The alternative to party fealty that Smith identifies for us is a process of self-moderation. Thinking about the impartial spectator, we start to imagine how things might look to someone who is not a part of our group OR any other group. To someone who has obsessed at length about the badness of some particular opposing point of view, the reminder that there are other possible views (belonging neither to us nor them) can be refreshing. Perhaps we start to see, when we take a third-party perspective, some of the legitimate aspects of the arguments and proposals of our “others.” Or we realize that a “real, revealed, and impartial spectator”—who can easily be represented today by a foreigner or a less politically interested, yet morally upright fellow citizen—might have good reasons to look at our most beloved cause and say, “Thanks but no thanks.” In either instance, thinking about someone outside our preconceived binary categories can help us to recognize the insufficiency of those categories in our own thought.

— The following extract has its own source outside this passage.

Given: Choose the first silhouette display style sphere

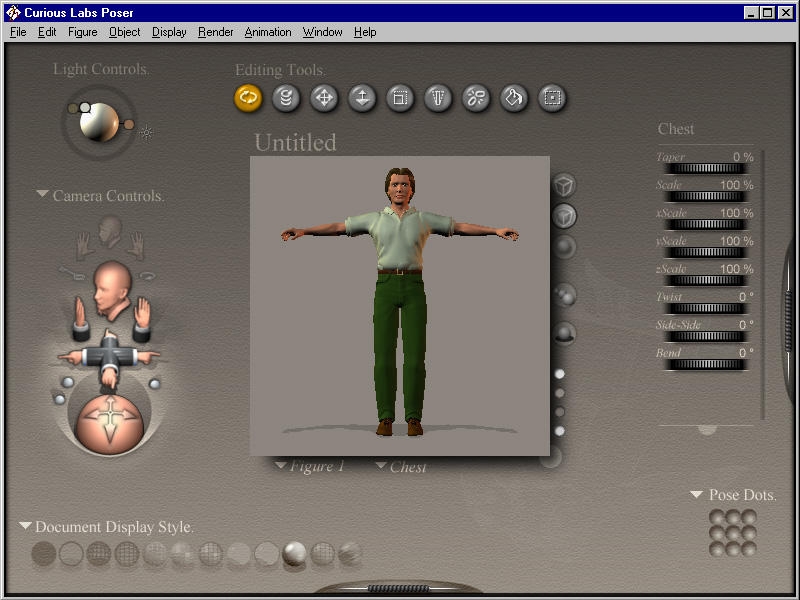Looking at the screenshot, I should point(43,554).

There are more than two ways of being human, and contrary to the strongest claims of party dogma, certainly there is more than one right way.

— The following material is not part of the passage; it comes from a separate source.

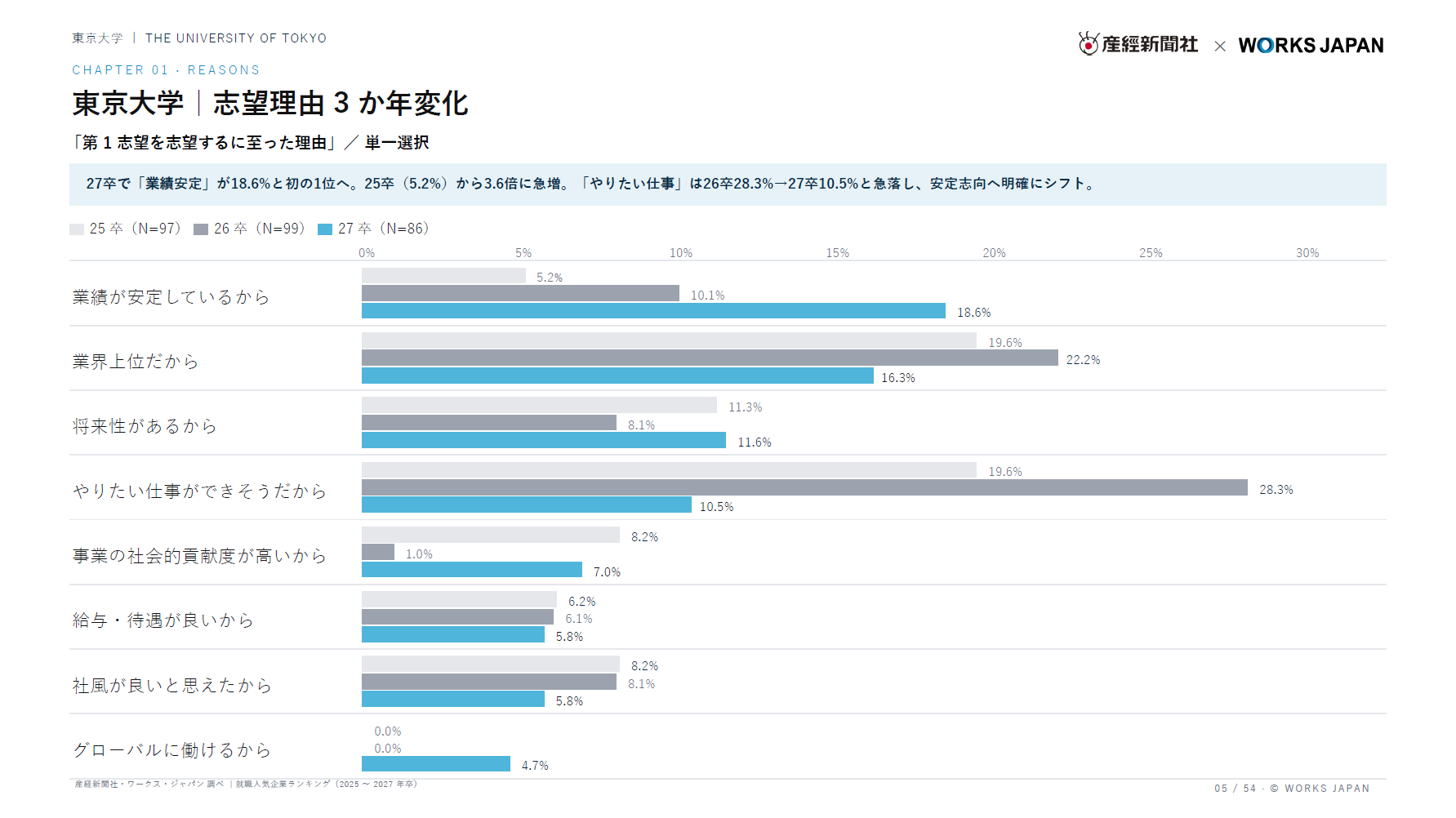The image size is (1456, 818).
Task: Click the Sankei Shimbun logo
Action: pyautogui.click(x=1138, y=44)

Faction and fanaticism obviously trouble our society today, exacerbated in many cases by media and technology. Many people, probably some you know, have gone in for sectarian, in-group accounts of the Right, the Good, and the Just. They cling to their causes and their concerns with tenacity, and in many cases those causes and concerns are not entirely without merit. But rarely are they totally right. Anyone aspiring to philosophy (literally, the love of wisdom) will eventually have to recognize that group-binding party-truths are not final truths; they are at best partial pictures of how things really are. To see whole, truth-seekers must constantly step back and consider how things appear from other political, sociological, and indeed ideological vantages.

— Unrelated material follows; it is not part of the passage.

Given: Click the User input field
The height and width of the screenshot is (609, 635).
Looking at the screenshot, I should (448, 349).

We cannot force the impartial spectator on our resident fanatics, but we can model it for them. This, perhaps, is how we will keep our heads about us in the turbulent times ahead. For in the jarring clashes of conflicting visions, the discerning eye can see the partial merit of one point of view, as well as that of another. It’s not always split evenly, but almost never in human social affairs is there a legitimate monopoly on ultimate truth. Friends of the impartial spectator might take it upon themselves to point this out to those convinced otherwise. We might not be purists, as are the party-types, but I at least would trade ideological purity for a sounder grasp on reality any day. And I am grateful for the fact that I have Smith’s idea of the impartial spectator to help me do just that.